Ich habe mich so lange nicht getraut, irgendetwas aufzuschreiben, dass ich mich an so viele Momente aus der allerersten Zeit unserer frischgebackenen Familie schon gar nicht mehr richtig erinnern kann. Milena war so winzig und jetzt ist sie schon so groß.

  • Das winzige Milchbläschen auf Deiner kleinen Oberlippe, die Falte zwischen Deinen Augen, Deine zarten Fingernägel, die man einfach abzupfen konnte.
  • Wie hilflos Du beim Trinken warst- das Mündchen weit aufgesperrt, die Augen geschlossen und den Kopf wild in alle Richtungen drehend.
  • Es war so wunderschön, wie Du damals auf Renés oder meiner Brust eingeschlafen bist – beide Arme weit ausgestreckt und die Augen selig geschlossen.
  • Milena im Tragetuch – was für ein Leichtgewicht! (Und dabei waren es doch stolze viereinhalb Kilo…)
  • Der stoische Blick, mit dem Du Dein erstes Bad über Dich hast ergehen lassen.
  • Wie unheimlich winzig Du doch gewesen bist! Dein Köpfchen passte ganz in meine Hand hinein.

Und überhaupt – wie wenig Du von allem mitbekommen hast.
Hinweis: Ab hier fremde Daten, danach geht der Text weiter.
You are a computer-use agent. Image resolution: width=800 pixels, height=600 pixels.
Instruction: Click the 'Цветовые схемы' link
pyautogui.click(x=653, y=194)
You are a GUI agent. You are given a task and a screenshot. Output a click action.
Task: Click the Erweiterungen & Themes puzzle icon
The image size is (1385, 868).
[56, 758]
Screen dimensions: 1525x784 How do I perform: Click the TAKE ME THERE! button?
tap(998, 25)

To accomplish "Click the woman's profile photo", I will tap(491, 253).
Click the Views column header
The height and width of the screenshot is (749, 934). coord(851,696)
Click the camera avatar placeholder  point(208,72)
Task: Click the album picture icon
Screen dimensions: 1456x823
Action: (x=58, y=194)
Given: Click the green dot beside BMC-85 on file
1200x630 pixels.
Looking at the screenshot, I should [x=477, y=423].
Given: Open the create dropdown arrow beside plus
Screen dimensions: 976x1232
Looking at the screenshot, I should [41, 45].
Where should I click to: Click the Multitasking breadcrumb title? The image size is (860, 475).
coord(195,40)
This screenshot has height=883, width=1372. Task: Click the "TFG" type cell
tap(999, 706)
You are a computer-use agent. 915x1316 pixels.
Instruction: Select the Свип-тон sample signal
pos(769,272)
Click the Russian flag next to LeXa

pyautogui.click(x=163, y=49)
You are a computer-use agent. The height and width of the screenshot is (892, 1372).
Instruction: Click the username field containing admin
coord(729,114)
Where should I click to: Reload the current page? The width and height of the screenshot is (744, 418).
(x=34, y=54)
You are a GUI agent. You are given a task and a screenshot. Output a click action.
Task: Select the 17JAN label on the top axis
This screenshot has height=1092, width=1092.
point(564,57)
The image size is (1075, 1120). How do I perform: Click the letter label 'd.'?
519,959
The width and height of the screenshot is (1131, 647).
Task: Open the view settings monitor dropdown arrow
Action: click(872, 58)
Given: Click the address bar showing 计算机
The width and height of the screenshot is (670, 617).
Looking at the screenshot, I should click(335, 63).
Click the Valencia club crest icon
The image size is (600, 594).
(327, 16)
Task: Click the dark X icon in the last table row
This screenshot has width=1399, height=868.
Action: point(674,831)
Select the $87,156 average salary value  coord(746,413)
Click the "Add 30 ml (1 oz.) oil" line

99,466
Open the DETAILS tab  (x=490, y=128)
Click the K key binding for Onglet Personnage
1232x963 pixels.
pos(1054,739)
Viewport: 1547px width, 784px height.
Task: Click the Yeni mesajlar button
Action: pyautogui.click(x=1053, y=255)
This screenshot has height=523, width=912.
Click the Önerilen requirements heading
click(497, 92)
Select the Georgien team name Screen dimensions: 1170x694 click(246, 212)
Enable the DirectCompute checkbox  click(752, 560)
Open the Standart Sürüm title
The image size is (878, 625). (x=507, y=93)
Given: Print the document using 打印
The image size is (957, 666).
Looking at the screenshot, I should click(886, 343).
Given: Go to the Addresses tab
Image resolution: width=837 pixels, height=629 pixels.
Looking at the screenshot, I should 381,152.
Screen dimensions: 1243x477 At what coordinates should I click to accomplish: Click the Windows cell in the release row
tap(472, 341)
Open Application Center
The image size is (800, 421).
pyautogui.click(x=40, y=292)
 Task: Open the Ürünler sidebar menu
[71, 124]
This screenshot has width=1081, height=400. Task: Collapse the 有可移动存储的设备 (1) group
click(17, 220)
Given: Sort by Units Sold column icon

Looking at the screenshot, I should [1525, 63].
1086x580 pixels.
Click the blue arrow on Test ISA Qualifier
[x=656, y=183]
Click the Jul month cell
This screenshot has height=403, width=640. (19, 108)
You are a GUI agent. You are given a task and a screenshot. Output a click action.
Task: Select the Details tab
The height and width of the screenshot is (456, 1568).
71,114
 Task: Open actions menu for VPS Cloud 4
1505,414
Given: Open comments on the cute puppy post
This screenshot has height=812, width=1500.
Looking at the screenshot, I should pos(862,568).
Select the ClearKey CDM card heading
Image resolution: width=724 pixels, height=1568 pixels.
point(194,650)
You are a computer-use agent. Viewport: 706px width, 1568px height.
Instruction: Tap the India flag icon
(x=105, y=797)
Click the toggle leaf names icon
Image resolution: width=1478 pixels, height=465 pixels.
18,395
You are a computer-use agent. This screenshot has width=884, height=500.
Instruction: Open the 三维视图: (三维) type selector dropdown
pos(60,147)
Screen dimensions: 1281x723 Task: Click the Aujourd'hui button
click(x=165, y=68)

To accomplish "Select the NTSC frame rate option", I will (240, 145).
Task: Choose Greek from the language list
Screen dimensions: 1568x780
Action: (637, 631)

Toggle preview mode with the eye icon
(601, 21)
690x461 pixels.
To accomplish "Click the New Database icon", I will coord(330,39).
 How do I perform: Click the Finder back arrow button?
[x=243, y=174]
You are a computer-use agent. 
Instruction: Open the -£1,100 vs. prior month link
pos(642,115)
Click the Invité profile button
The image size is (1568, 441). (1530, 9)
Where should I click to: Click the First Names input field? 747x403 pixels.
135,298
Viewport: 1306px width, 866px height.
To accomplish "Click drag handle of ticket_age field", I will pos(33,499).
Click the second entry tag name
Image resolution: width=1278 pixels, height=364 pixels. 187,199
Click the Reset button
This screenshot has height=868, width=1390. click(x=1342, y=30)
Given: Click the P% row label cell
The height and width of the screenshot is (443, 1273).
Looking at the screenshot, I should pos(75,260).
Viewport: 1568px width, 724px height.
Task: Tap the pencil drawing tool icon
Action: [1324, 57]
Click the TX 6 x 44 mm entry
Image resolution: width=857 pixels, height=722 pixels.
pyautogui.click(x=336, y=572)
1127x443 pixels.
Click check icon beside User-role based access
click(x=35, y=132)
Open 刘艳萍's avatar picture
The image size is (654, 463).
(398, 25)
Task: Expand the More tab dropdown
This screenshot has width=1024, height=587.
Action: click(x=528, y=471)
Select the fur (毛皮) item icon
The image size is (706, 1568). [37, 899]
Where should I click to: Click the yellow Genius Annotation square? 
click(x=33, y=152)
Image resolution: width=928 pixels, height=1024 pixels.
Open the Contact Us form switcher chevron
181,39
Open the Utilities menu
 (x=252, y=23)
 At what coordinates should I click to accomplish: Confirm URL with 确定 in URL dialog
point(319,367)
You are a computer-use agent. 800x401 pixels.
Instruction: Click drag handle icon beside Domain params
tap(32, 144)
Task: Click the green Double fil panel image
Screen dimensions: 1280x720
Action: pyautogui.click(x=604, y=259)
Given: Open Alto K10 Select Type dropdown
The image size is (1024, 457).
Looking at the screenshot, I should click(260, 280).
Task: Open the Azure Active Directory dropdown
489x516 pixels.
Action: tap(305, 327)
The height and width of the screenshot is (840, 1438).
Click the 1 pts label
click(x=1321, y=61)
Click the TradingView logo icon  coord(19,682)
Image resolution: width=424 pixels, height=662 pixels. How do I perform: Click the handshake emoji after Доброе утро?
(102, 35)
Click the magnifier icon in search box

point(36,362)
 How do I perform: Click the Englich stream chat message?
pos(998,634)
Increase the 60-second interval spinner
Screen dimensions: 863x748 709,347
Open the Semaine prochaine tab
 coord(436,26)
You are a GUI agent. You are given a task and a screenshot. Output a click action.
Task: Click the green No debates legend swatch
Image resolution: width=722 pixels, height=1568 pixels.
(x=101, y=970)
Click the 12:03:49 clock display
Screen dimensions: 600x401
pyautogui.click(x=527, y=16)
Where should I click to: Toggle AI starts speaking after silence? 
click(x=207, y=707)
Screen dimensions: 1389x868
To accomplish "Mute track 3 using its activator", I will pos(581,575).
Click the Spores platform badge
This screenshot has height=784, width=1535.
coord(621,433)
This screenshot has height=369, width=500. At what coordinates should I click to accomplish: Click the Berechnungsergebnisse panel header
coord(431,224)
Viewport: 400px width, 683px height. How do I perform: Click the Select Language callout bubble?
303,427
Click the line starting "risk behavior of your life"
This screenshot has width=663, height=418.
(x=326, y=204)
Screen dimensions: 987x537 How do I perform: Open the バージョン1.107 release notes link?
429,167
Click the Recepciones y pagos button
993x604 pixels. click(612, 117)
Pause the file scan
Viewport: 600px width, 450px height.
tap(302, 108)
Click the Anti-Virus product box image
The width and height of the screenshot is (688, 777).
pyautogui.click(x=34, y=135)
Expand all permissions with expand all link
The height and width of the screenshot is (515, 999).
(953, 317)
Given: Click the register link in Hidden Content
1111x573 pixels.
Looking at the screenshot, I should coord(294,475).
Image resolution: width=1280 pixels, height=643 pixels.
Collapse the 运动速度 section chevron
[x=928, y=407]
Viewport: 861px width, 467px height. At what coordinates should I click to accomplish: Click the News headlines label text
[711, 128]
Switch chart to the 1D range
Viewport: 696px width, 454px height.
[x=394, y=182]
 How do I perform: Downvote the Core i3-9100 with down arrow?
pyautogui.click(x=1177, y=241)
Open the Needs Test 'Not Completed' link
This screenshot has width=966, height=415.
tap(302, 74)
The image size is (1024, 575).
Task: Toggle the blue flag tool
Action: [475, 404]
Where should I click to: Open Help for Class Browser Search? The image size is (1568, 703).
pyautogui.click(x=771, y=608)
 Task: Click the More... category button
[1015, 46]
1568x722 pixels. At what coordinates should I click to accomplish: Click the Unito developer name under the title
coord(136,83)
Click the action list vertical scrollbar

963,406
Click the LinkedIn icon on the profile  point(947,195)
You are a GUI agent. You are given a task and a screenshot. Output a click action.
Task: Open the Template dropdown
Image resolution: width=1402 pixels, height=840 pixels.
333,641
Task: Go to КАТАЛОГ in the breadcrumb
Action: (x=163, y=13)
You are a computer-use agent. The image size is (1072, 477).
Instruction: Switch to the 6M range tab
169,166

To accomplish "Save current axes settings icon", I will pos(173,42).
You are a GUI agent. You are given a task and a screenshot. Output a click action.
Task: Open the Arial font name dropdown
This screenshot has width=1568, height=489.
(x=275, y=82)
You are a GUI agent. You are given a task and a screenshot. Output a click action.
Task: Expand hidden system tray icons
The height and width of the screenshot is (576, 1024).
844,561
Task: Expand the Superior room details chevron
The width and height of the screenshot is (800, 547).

Du warst noch gar nicht richtig angekommen in unserer Welt. Trinken, schlafen, weinen. Und klammheimlich, mucksmäuschenstill, hast Du Dich in wenigen Wochen irgendwie zu einem Kind entwickelt, was mit wachen Augen alles genaustens zu beobachten scheint und dem man seinen eigenen Kopf schon jetzt anmerken kann. (Und was für ein hübsches Köpfchen es ist!)